The landscape of online learning is changing fast, and its latest innovation might be both its most promising and riskiest yet.
EdX, the massive open online course platform created by Harvard University and the Massachusetts Institute of Technology, recently unveiled a new automated grading system that evaluates a student’s essay in seconds.
While this is not the first time such software has been created and mobilized in the education community, it is the first time that it’s been implemented in the MOOC world.
Additionally, the new software requires humans to first grade 100 essays or questions before the machine starts grading. The machine also learns from the data and continues to improve its grading techniques.
Coursera, the platform on which Penn professors offer free online courses, does not yet utilize machine grading for student essays. Instead, it employs a peer evaluation model that has students act as each other’s graders.
Economics senior lecturer Rebecca Stein, who teaches a microeconomics course on Coursera, thinks that “something like this [automated grading software] could work for Coursera.”
In Stein’s Coursera class, she uses multiple choice quizzes and peer assessments to evaluate her students’ work.
She appreciates the peer evaluation model and thinks “students who do the grading are actually going to get a lot out of it.”
Engineering freshman and PennApps Lab Technical Lead-elect Steven Krouse agrees. “People always say you only truly learn something when you can teach it to someone else,” he said.
As for the machine grading technology, Krouse is skeptical but hopeful.
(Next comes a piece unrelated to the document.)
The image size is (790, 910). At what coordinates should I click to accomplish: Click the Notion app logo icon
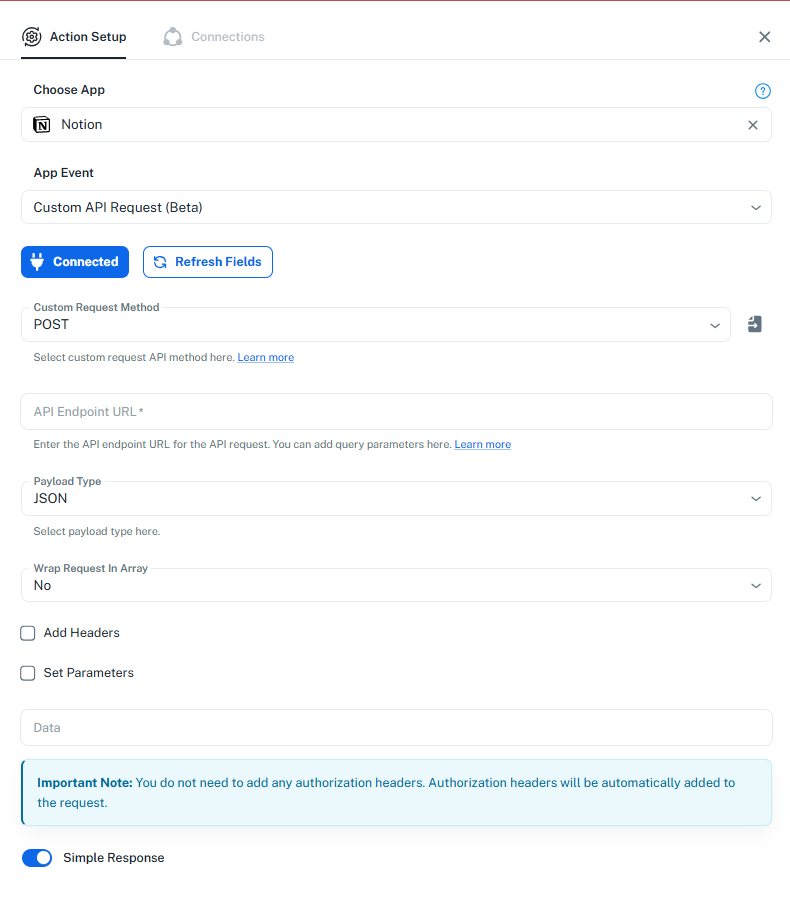coord(42,125)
He said it reminded him of similar software that evaluated some of his work in middle school. “Students figured out in thirty minutes that if you had really long essays with big words, they’d give you good scores even if it didn’t make sense,” Krouse explained.
Stein also mentioned that in her course, “at this point, there is no technology that can do what I want to be done.”
“I want students to face a blank page to answer questions using a model graphically,” Stein said, “What I need is a technology that can interpret a hand-drawn graph by students, and that does not exist yet.”
According to Computer and Information Science professor Ani Nenkova, who works in natural language processing, “computers are helping in many things, and this is just one thing that they can support us [in].”
Nenkova believes that machine grading, despite its shortcomings, has the advantage of “consistency and patience.”
“I really care about writing and teaching my students, and I don’t think in any time in my lifespan, a machine will be able to substitute [for] me,” Nenkova said, “but I think having a machine patiently point out things … can help people be better writers.”
Stein echoes this sentiment. “As much as I appreciate the expertise of my colleagues and myself in guiding students on their educational path, I would not be surprised if technology would help us and support us in the next 10 years,” she said.